Analyses by the team were informed by a quarter-century of weather data and rested upon the framework of the "first-ever hydrologic model of campus, which we built," says McKeehan. Those simulations revealed that the plan, fully implemented, would capture fully 20 percent of campus runoff year-round and cut the peak runoff rate by 11 percent during exceptionally heavy rainstorms.
"This is an innovative, maintainable, green-infrastructure solution that will make Stevens a better neighbor in Hoboken, reducing runoff into an already heavily taxed system," notes civil engineering professor Leslie Brunell, who is also advising the team.
The plan works by attacking vulnerable spots on and near campus, including the intersection of Eighth and Hudson streets, Wittpenn Walk, the campus lawn and areas adjacent to the S.C. Williams Library. The team proposes to address these trouble areas by installing environmentally-friendly innovations such as:
- permeable paved areas that alternate paver stones with cracks filled with gravel chips, allowing stormwater to penetrate to a gravel bed that filters the water into surrounding soils;
- strategically placed gardens and cisterns, acting as natural sponges and catch-basins, around campus;
- and swatches of compost mixed into hard-soiled campus lawns to help capture and hold rain and meltwater.
In addition, several "green roofs" with rain-absorbing soils, grass and plants would be constructed atop campus structures such as the Howe Center, the campus pump house and the Burchard building.
"Green infrastructure is the key to this plan," notes Fassman-Beck, a leading international expert on green infrastructure technologies. "Most of the systems in it involve vegetation. They call this plan a 'living laboratory' for a reason: the engineered technologies evolve as plants grow."
"Trees and plants actually hold a tremendous amount of water," adds McKeehan.
The students' plan, while ecologically sound, is also grounded in hard engineering science.

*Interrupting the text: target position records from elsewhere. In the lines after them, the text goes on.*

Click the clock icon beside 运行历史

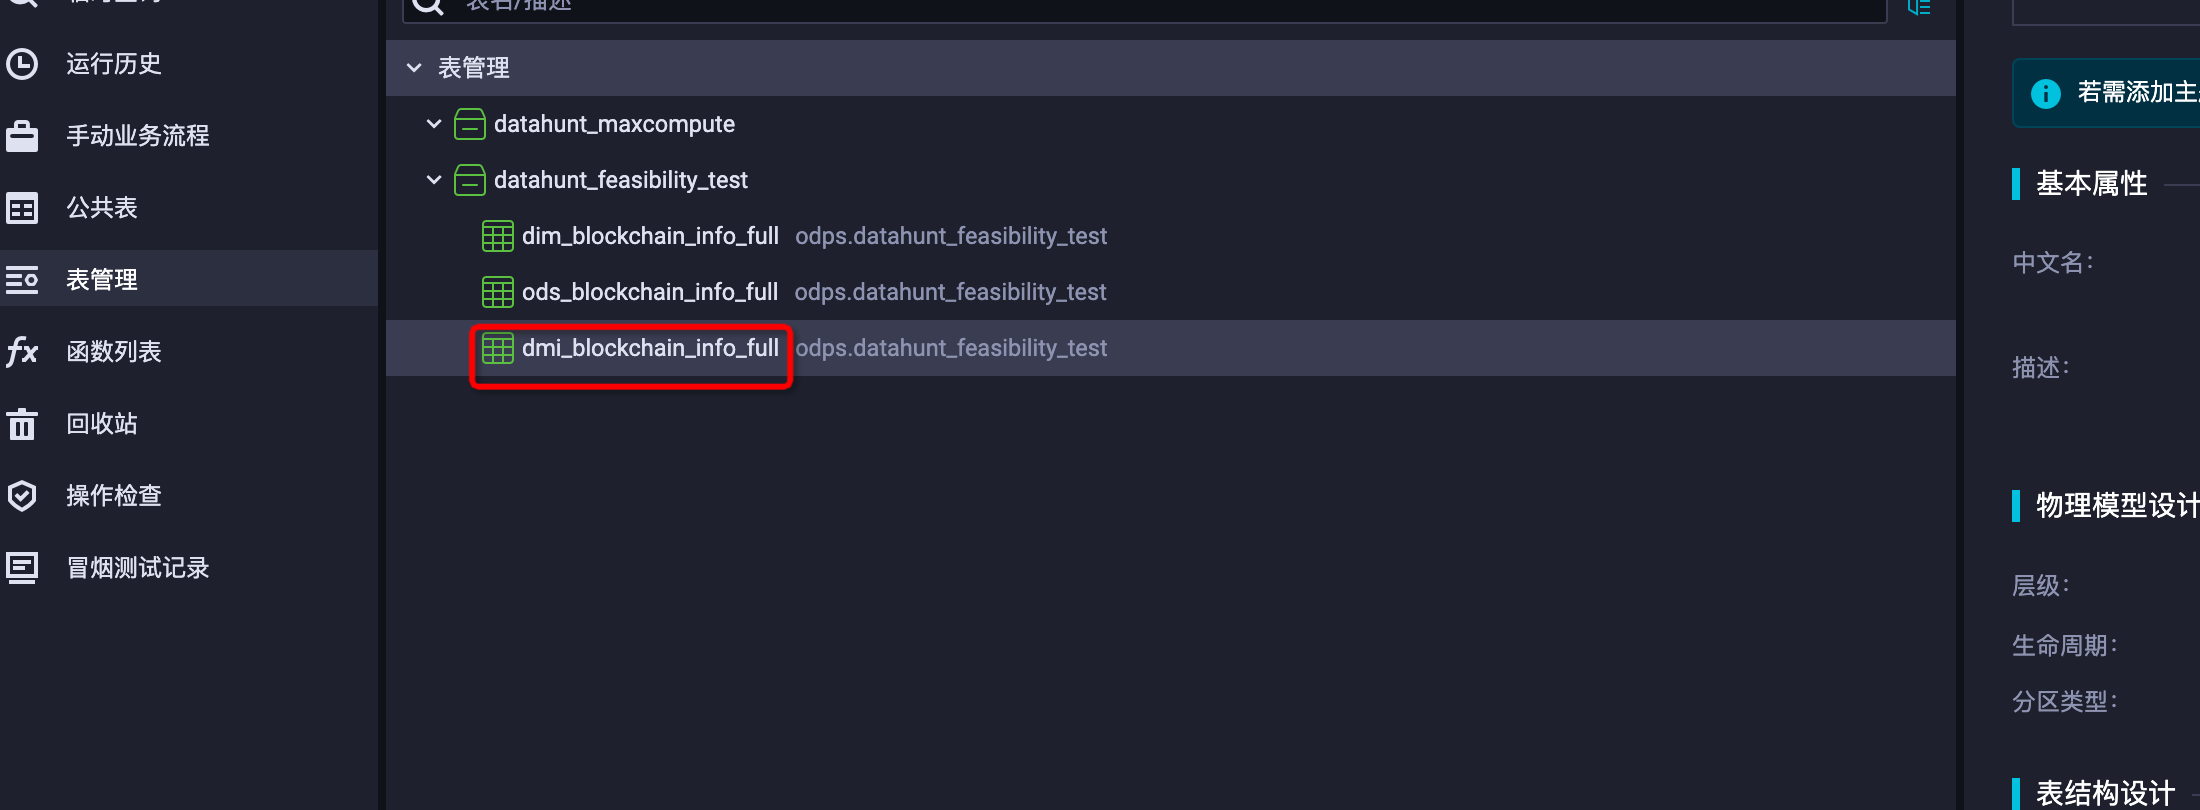coord(22,64)
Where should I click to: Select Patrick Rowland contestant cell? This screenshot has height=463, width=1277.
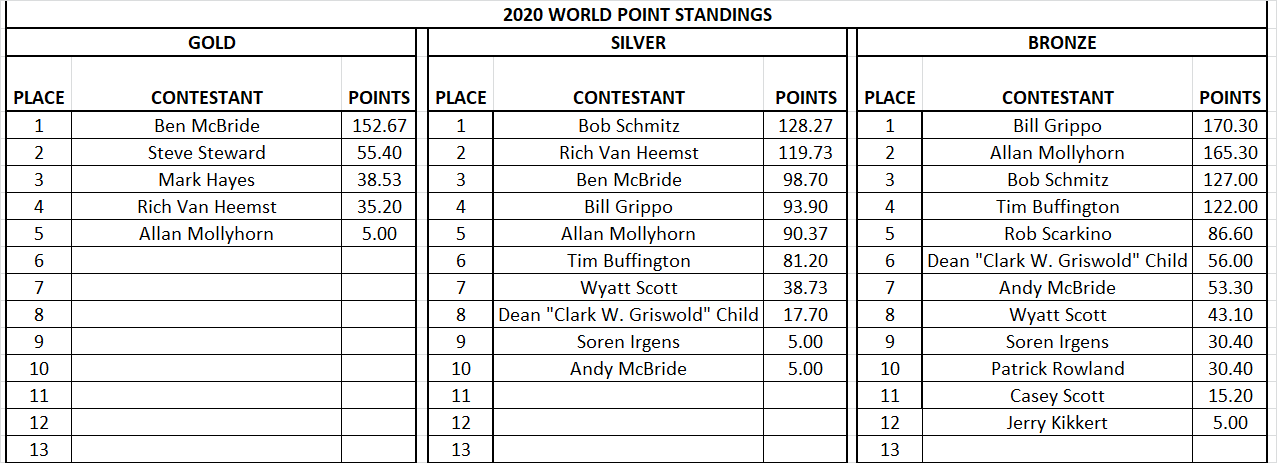[1057, 369]
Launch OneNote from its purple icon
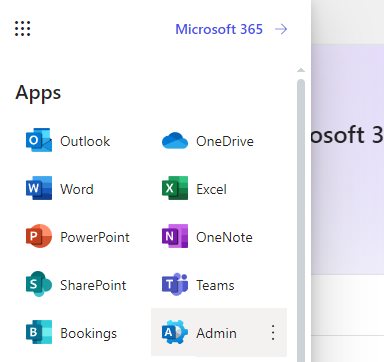384x362 pixels. pyautogui.click(x=175, y=236)
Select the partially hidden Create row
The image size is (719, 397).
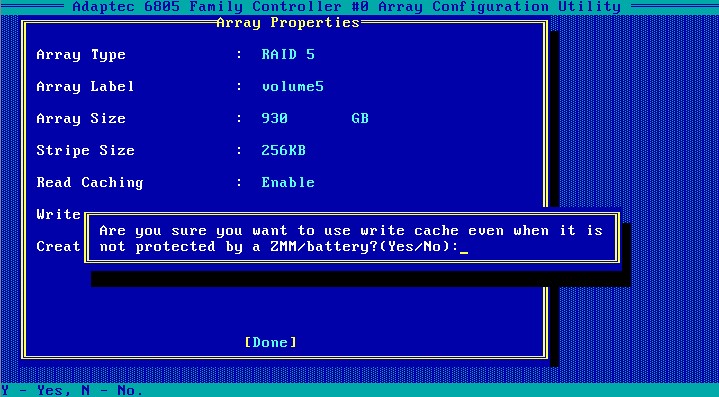(x=59, y=246)
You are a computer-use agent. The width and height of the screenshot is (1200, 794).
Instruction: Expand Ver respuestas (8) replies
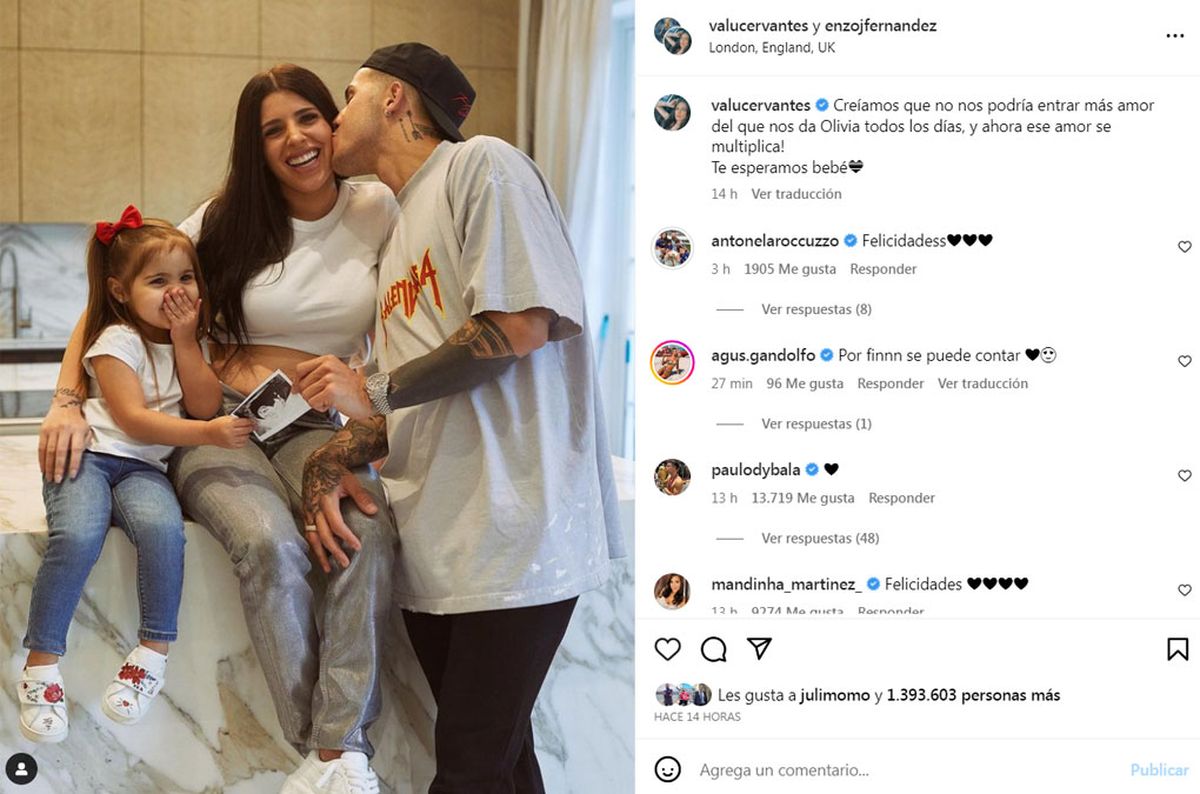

Team-created video and poster presentations explain the technical details, including digital modeling of water flow through the Stevens campus during storms, water-quality simulations, blueprints for design and comprehensive cost analyses.
"We often worked 40 hours a week on this," notes Herrera, who designed the team's graphics and will continue her Stevens studies as a graduate student in environmental engineering next year.
COMMUNITY IMPACT, LONG-TERM THINKING
In addition to campus officials, the city of Hoboken will be watching the project as well. That's because city officials have already begun building a pilot rainwater-containment project on one side of City Hall — one that incorporates cisterns and rain gardens similar to those in the Stevens team's designs. It's likely Stevens will be involved in that project in the very near future, as well.
"We can do something or do nothing," concludes Smith, who calculated the costs and water-treatment savings produced by the system. "We will spend anyway on existing systems. Our team is saying, 'why not install greener systems that, over the long term, will save money and improve the environment?' "
"This plan will have a long-lasting impact on the Stevens campus and local water quality," adds Race, "and it will provide a base model for future students to build upon. We were very happy to receive recognition from the EPA for our efforts."